> **Task set**:
a) Using the passage explaining RAG below, decide whether each statement agrees with it: (i) fine-tuning a model has to be repeated whenever the documents change; (ii) document embeddings are stored in a relational database; (iii) the generated answer draws on the model's training data as well as your documents. Answer yes or no for each, quoting the words that decide it.
b) Carry on the passage explaining RAG below, picking up after its final sentence.

You have probably heard the term RAG (Retrieval Augmented Generation) floating around in AI conversations. It sounds technical, but the core idea is surprisingly intuitive — and it is the technology that makes AI knowledge bases actually useful for businesses.

The problem RAG solves

Large language models like GPT and Claude are trained on public internet data. They are great at general knowledge, but they know nothing about your company's PTO policy, deployment process, or onboarding checklist. You could fine-tune a model on your data, but that is expensive, slow, and needs to be redone every time your docs change. RAG offers a much simpler alternative.

How RAG works in plain English

RAG works in three steps:

  1. Index your documents — your PDFs, Google Docs, and web pages are broken into small chunks and converted into mathematical representations called embeddings. These are stored in a vector database.
  2. Retrieve relevant chunks — when someone asks a question, the system finds the most relevant document chunks by comparing the question's embedding to the stored embeddings. This is semantic search — it understands meaning, not just keywords.
  3. Generate an answer — the relevant chunks are passed to a language model along with the question. The model synthesizes a natural-language answer based only on your documents, not its training data.

Why citations matter

The "retrieval" part of RAG is what makes it trustworthy. Because the AI is generating answers from specific document chunks, it can cite its sources. You see exactly which document the answer came from, so your team can verify it. This is fundamentally different from asking ChatGPT, which might hallucinate a confident but wrong answer. Knoah uses RAG under the hood and shows the source document alongside every answer.

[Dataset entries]
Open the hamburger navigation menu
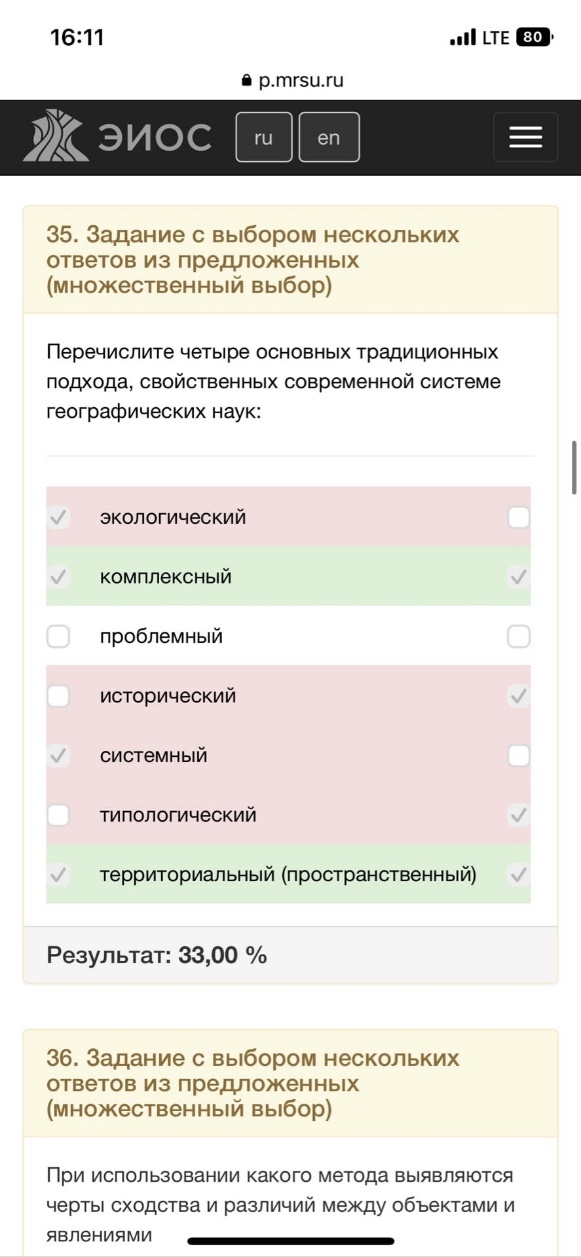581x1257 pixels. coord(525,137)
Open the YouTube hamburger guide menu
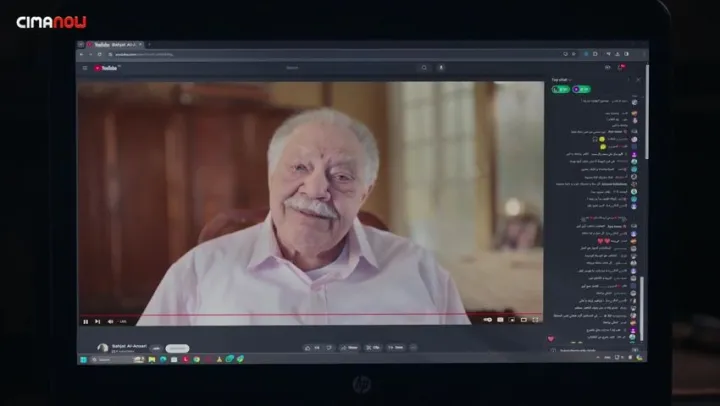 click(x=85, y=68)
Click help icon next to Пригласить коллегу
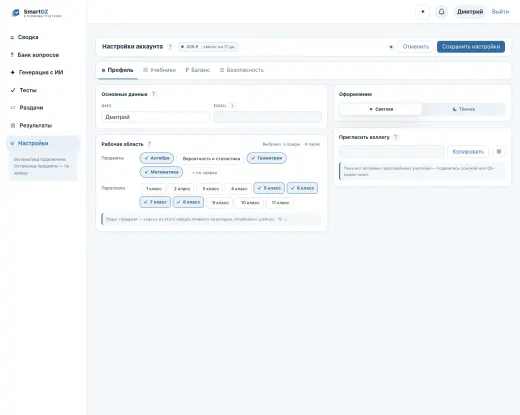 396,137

> **Answers by task**:
a)
(i) Yes: "needs to be redone every time your docs change"
(ii) No: "These are stored in a vector database."
(iii) No: "based only on your documents, not its training data"

b)
RAG vs. fine-tuning vs. prompt stuffing

Fine-tuning trains a model on your data permanently — expensive and static. Prompt stuffing pastes your docs into the prompt — limited by context windows and slow. RAG is the middle ground: it retrieves only the relevant information at query time, so it works with unlimited documents and always uses the latest version.

What this means for your team

You do not need to understand embeddings or vector databases to benefit from RAG. Tools like Knoah handle the entire pipeline for you. Upload your docs, and the RAG system indexes them automatically. When someone asks a question, they get a cited answer in seconds — no AI expertise required on your team.

The bottom line

RAG is the technology that bridges the gap between powerful AI models and your private company knowledge. It is fast, accurate, always up to date, and it cites its sources. If you are evaluating AI tools for your team, look for ones that use RAG — it is the difference between a general chatbot and a genuine knowledge assistant.